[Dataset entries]
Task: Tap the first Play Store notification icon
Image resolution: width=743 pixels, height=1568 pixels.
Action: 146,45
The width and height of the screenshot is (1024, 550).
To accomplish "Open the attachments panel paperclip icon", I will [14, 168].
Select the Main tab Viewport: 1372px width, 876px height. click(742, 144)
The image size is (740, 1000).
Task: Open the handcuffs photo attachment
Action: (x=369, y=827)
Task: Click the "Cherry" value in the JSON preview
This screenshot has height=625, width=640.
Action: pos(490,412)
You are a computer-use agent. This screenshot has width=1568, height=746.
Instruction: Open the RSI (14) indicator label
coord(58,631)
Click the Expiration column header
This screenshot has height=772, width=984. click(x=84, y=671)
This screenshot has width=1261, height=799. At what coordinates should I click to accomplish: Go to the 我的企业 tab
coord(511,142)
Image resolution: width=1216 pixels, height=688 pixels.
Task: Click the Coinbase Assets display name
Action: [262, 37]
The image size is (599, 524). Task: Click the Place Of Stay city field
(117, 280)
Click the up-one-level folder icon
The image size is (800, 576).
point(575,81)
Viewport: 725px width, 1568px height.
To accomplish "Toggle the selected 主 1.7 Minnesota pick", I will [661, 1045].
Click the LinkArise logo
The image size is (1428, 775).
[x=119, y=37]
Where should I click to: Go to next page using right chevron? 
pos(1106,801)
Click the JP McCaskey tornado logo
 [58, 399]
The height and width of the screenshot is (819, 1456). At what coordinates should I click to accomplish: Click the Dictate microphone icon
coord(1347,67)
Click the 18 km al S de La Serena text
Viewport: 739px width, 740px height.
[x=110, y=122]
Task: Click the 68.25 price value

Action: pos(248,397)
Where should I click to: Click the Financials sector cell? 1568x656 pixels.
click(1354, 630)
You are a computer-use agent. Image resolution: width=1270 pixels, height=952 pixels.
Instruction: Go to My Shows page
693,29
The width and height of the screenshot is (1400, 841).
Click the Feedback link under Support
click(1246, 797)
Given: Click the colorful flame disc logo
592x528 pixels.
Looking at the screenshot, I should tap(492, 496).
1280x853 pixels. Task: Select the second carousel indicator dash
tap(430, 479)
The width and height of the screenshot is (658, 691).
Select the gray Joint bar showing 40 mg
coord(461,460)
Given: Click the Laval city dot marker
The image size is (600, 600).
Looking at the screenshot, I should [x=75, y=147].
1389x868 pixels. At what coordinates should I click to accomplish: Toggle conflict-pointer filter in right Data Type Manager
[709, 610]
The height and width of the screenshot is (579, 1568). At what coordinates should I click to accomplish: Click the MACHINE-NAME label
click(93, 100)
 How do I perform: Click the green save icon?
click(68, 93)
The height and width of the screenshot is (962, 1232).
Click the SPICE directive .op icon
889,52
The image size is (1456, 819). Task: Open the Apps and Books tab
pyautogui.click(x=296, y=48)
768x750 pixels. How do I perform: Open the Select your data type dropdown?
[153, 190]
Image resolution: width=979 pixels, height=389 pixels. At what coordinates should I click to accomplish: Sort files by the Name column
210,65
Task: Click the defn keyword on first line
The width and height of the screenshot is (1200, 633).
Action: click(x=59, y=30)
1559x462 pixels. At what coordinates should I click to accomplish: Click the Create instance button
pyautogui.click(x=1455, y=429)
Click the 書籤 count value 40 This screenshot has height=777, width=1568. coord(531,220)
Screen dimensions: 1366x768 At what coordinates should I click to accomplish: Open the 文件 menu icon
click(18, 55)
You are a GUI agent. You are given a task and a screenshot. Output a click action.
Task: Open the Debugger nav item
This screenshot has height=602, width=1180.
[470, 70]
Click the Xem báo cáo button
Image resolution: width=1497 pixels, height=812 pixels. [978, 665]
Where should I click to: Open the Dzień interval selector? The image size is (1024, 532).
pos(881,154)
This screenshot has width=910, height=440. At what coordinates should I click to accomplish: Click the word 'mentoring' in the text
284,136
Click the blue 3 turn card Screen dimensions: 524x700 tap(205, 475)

## Direction
Locate every line in the material above that contains the word "button", and copy each one.

## Answer in full
1559x462 pixels. At what coordinates should I click to accomplish: Click the Create instance button
Click the Xem báo cáo button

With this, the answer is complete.